Die Queen

The Queen

GB/F/I 2006 · 104 min. · FSK: ab 0
Regie: Stephen Frears
Drehbuch:
Kamera: Affonso Beato
Darsteller: Helen Mirren, Michael Sheen, James Cromwell, Sylvia Sims, Alex Jennings u.a.
Unbeholfener Antrittsbesuch bei der Queen

Schicksalstage einer Königin

Im Londoner Tower läuft seit Jahr­zehnten derselbe Film. Er zeigt die Krönung von Elizabeth II. Was dort tagein tagaus in schwarz­weißer Endlos­schleife läuft, ist nicht nur das Dokument einer Thron­be­stei­gung, sondern vor allem Eliz­a­beths Abdankung von dem größten Teil ihres privaten Lebens. Fortan wird die 27-Jährige in erster Linie und vor allem andern eines sein: eine pflicht­be­wusste Monarchin.

Stephen Frears Film zeigt die junge Frau von damals 45 Jahre später, am Tiefpunkt ihrer Regent­schaft. Lady Di, die Prin­zessin des Volkes, wie der frisch­ge­ba­ckene Premier Tony Blair die Tote später verklärt, haucht ihr Leben in einem Pariser Kran­ken­haus aus. Während der Mann mit dem Grin­se­kat­zen­lächeln die Tragödie geschickt für die Eigen­wer­bung vermarktet, schottet sich die könig­liche Familie ab. Zum einen, weil es unbri­tisch und vor allem ganz und gar nicht aris­to­kra­tisch ist, Gefühle öffent­lich zur Schau zu stellen. Zum anderen weil sich der Schmerz über den Verlust der Exfrau von Prinz Charles, die mit ihrem privaten Drama schamlos und ganz und gar nicht ladylike in den Medien hausieren ging, wohl tatsäch­lich in Grenzen hält.

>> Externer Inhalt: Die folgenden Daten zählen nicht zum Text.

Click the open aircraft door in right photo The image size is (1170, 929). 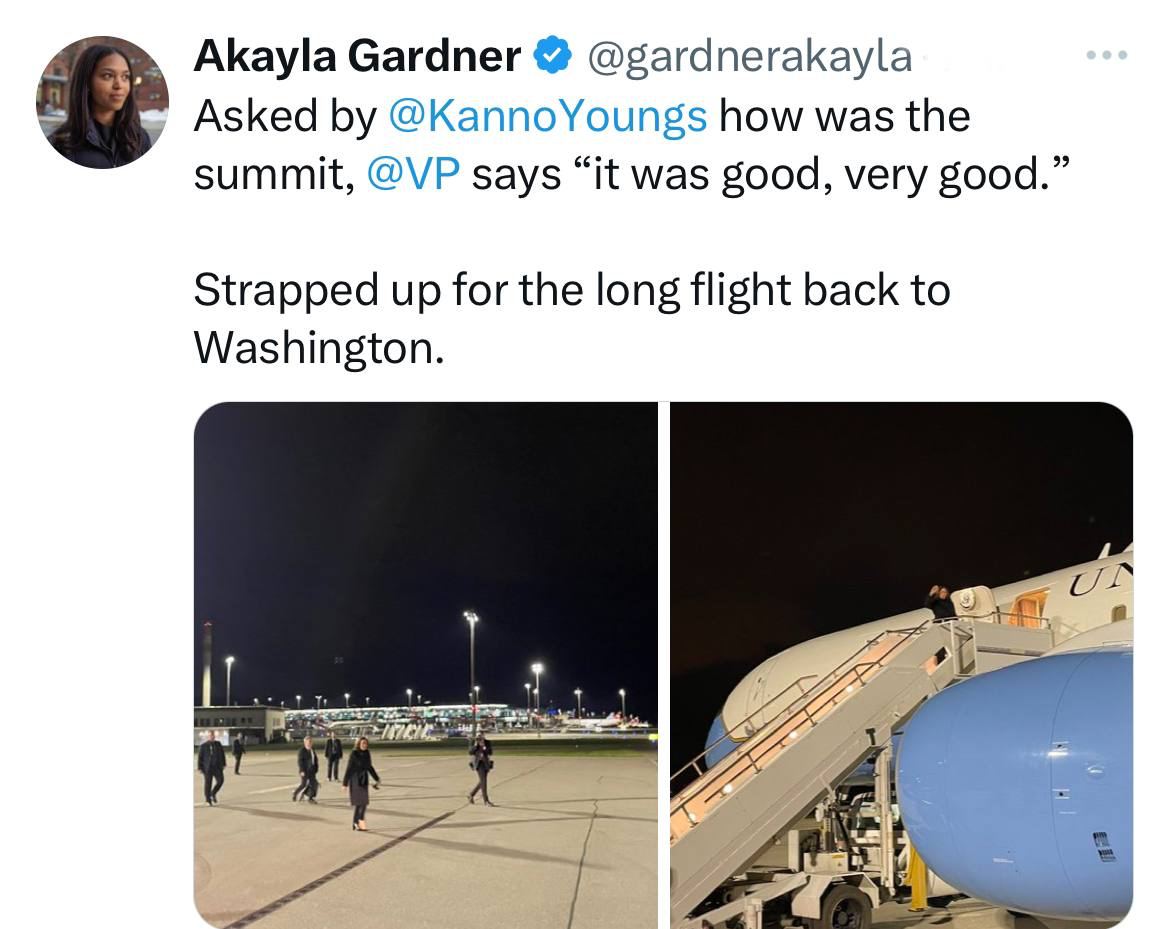(x=1027, y=608)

Doch Diana scheint, wie es der Königs­ge­mahl Prinz Philip (herrlich garstig gespielt von Six Feet Under-Darsteller James Cromwell) unver­blümt auf den Punkt bringt, im Tod noch mehr Ärger zu machen, als zu Lebzeiten. Während Prinz Philip den nunmehr halb­ver­waisten Jungs Trau­er­ar­beit in Form einer Jagd in den Highlands verordnet, brodelt es in der briti­schen Volks­seele.

Frears erzählt trefflich, wie die Kluft zwischen Königin und Volk, befeuert vom Medi­en­ge­witter, immer größer wird. Da tritt der Zere­mo­ni­en­meister an die Königin heran, weil das Blumen­meer vor Buckingham Palast bereits die Wach­a­b­lö­sung behindert. Gewiss, besei­tigen sie die, erklärt die Königin irritiert. Woraufhin der oberste Diener ihr klarmacht, dass er eher an eine Änderung des Regle­ments bei der Wach­a­b­lö­sung denkt.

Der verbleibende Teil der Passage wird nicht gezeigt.